Os trabalhadores do comércio varejista do Distrito Federal passarão a contar com um piso salarial de R$ 1.790,26 após a assinatura da Convenção Coletiva de Trabalho 2026/2027. O novo valor é resultado de um reajuste de 4,5% negociado entre representantes dos empregadores e dos empregados e tem efeitos retroativos a 1º de maio de 2026.
O piso, no entanto, é válido apenas para a categoria abrangida pelo acordo coletivo firmado entre o Sindicato do Comércio Varejista do Distrito Federal (Sindivarejista-DF) e o Sindicato dos Empregados no Comércio do Distrito Federal (Sindicom-DF). O salário mínimo nacional definido pelo governo federal continua em R$ 1.621 em 2026.
Protocolada na última segunda-feira (20), a convenção coletiva terá validade até 30 de abril de 2027 e estabelece novas regras salariais e trabalhistas para milhares de comerciários do Distrito Federal.
Além do novo piso de R$ 1.790,26 para a maior parte das funções administrativas e de atendimento, o acordo prevê compensação pelos meses anteriores à assinatura. Os trabalhadores enquadrados no piso receberão um abono fixo de R$ 218,53, enquanto aqueles com salários superiores terão direito ao pagamento retroativo correspondente ao reajuste de 4,5% sobre os vencimentos de maio e junho.

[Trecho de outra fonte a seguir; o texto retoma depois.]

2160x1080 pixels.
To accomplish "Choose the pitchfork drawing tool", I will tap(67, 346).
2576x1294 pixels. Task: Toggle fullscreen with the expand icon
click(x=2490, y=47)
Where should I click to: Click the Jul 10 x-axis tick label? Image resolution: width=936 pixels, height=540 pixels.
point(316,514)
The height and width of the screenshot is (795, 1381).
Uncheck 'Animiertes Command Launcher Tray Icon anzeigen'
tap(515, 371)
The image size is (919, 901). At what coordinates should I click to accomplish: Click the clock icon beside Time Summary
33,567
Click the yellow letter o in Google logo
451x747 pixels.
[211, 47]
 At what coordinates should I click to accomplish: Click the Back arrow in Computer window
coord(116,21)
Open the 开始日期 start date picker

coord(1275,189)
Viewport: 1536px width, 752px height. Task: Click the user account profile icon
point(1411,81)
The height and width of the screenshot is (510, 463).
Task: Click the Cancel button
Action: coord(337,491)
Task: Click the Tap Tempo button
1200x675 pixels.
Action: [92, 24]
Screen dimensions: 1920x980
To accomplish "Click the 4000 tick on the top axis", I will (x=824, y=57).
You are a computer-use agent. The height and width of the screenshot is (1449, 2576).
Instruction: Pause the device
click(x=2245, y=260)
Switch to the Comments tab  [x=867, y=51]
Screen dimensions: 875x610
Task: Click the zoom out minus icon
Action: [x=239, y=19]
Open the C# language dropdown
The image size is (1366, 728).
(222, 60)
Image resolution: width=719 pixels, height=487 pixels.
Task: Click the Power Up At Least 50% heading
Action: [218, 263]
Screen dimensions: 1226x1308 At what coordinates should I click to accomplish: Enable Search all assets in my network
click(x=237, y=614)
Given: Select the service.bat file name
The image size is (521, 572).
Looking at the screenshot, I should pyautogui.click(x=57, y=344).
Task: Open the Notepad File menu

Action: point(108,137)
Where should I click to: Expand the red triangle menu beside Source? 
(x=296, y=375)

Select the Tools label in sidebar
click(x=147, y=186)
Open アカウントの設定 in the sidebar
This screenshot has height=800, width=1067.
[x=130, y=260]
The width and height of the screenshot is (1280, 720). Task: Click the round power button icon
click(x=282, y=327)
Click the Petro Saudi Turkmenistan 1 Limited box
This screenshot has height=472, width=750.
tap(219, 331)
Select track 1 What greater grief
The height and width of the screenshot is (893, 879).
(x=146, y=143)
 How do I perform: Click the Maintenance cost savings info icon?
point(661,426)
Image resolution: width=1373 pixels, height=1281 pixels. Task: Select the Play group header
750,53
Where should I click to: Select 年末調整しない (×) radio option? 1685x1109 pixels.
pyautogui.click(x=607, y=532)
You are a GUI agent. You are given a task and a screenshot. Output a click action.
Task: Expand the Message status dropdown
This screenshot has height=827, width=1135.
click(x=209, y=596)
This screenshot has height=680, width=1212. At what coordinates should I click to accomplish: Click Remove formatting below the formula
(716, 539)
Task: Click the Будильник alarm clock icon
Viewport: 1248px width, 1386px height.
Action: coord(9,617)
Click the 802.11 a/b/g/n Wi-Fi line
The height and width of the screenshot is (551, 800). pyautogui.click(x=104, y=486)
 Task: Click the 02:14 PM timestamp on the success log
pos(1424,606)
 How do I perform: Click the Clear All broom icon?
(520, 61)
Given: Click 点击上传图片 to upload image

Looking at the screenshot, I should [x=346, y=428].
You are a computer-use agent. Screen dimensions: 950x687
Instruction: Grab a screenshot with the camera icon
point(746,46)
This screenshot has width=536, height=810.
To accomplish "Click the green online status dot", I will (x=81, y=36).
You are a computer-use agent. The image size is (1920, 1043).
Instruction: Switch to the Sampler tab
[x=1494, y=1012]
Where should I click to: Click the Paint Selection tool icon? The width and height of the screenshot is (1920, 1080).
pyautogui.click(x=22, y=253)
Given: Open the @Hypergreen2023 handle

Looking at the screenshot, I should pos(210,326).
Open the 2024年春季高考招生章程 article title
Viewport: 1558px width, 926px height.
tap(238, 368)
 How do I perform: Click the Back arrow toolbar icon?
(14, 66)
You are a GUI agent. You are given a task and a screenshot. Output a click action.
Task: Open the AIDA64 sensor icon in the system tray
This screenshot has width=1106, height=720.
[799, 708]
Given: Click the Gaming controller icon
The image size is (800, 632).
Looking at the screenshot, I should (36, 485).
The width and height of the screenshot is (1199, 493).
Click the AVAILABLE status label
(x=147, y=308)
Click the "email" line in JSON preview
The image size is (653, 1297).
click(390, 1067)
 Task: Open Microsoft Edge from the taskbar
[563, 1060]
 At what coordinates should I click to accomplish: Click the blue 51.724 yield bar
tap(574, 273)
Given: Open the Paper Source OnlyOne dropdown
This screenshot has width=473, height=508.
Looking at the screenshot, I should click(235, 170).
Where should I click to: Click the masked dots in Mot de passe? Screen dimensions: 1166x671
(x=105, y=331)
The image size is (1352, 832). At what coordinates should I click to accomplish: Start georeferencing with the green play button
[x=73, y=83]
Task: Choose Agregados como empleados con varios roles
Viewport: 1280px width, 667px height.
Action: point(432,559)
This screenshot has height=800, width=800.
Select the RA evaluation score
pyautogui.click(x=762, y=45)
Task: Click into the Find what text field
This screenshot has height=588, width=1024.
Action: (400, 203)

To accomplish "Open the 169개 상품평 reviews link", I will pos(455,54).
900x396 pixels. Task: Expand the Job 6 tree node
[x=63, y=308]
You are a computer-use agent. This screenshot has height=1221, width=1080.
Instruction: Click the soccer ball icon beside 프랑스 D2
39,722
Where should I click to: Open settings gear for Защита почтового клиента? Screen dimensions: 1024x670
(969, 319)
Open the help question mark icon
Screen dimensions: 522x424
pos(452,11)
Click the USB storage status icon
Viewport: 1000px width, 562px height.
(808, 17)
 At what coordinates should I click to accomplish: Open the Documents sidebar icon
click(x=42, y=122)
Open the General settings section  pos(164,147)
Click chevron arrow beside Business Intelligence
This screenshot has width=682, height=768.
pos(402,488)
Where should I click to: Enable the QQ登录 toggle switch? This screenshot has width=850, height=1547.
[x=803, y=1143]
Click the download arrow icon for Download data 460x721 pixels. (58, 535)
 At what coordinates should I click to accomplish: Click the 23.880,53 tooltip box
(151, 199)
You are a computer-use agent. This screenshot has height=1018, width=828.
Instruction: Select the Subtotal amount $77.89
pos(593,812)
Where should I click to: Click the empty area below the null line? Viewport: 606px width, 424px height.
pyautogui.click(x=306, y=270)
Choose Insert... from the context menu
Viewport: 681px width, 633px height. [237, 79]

Algumas categorias continuam sujeitas a pisos específicos, como motoristas, gerentes, profissionais de limpeza e empregados de lojas de home center, conforme critérios previstos na convenção.
Regras para domingos e feriados mudam
O acordo também altera as condições de trabalho aos domingos e feriados.
Pelas novas regras, o empregado não poderá trabalhar em dois domingos consecutivos e deverá folgar no domingo seguinte ao que tiver sido escalado. A jornada nesses dias será limitada a oito horas, e eventuais horas extras deverão ser remuneradas com adicional de 150%.
A convenção ainda garante indenização adicional, vale-transporte integral e vale-refeição para jornadas superiores a seis horas.
Nos feriados, permanece proibido o funcionamento do comércio no Natal, Ano-Novo e Sexta-feira Santa. Nas demais datas, a abertura dependerá de autorização prevista em termo aditivo ou acordo específico firmado entre as entidades representativas.
Quando houver autorização para funcionamento, o trabalhador poderá optar por folga compensatória ou remuneração em dobro, conforme as regras estabelecidas na convenção. O trabalho no Dia do Trabalhador, em 1º de maio, continua condicionado à celebração de acordo específico.
Salário mínimo nacional segue em R$ 1.621
Apesar do novo piso dos comerciários do Distrito Federal, o salário mínimo nacional permanece fixado em R$ 1.621 desde janeiro de 2026. O valor, definido pelo governo federal, representa reajuste de 6,8% em relação ao piso de 2025, que era de R$ 1.518.
Para trabalhadores contratados pelo regime da Consolidação das Leis do Trabalho (CLT), incide desconto de 7,5% referente à contribuição ao INSS. Quem recebe um salário mínimo continua isento do Imposto de Renda e não sofre desconto de FGTS, já que o depósito é realizado pelo empregador. Após a contribuição previdenciária, o valor líquido do salário mínimo é de R$ 1.499,42, antes de eventuais descontos previstos em contrato, como vale-transporte, benefícios ou empréstimos consignados.